TASK INSTRUCTIONS: Go through the listing and set it down exactly, leaving out its pictures.

[[ RECORDED DATA open ]]

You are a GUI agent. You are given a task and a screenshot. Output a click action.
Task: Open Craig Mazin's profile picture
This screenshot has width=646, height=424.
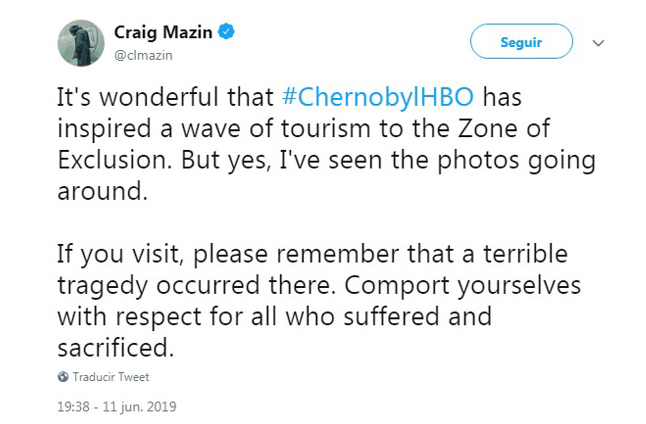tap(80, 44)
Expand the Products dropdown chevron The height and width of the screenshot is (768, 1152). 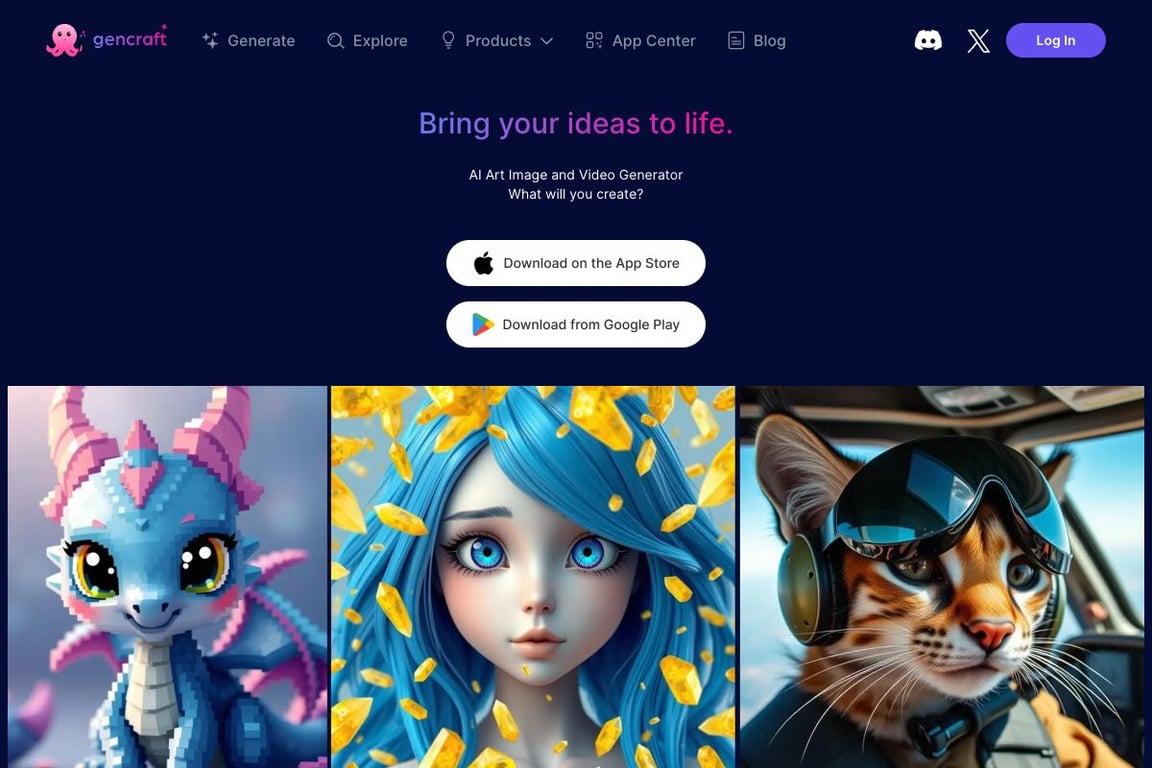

[[ RECORDED DATA closed ]]

RESULT OF THIS TASK:
You are a GUI agent. You are given a task and a screenshot. Output a click action.
Task: Open Craig Mazin's profile picture
This screenshot has width=646, height=424.
tap(80, 44)
Expand the Products dropdown chevron The height and width of the screenshot is (768, 1152). 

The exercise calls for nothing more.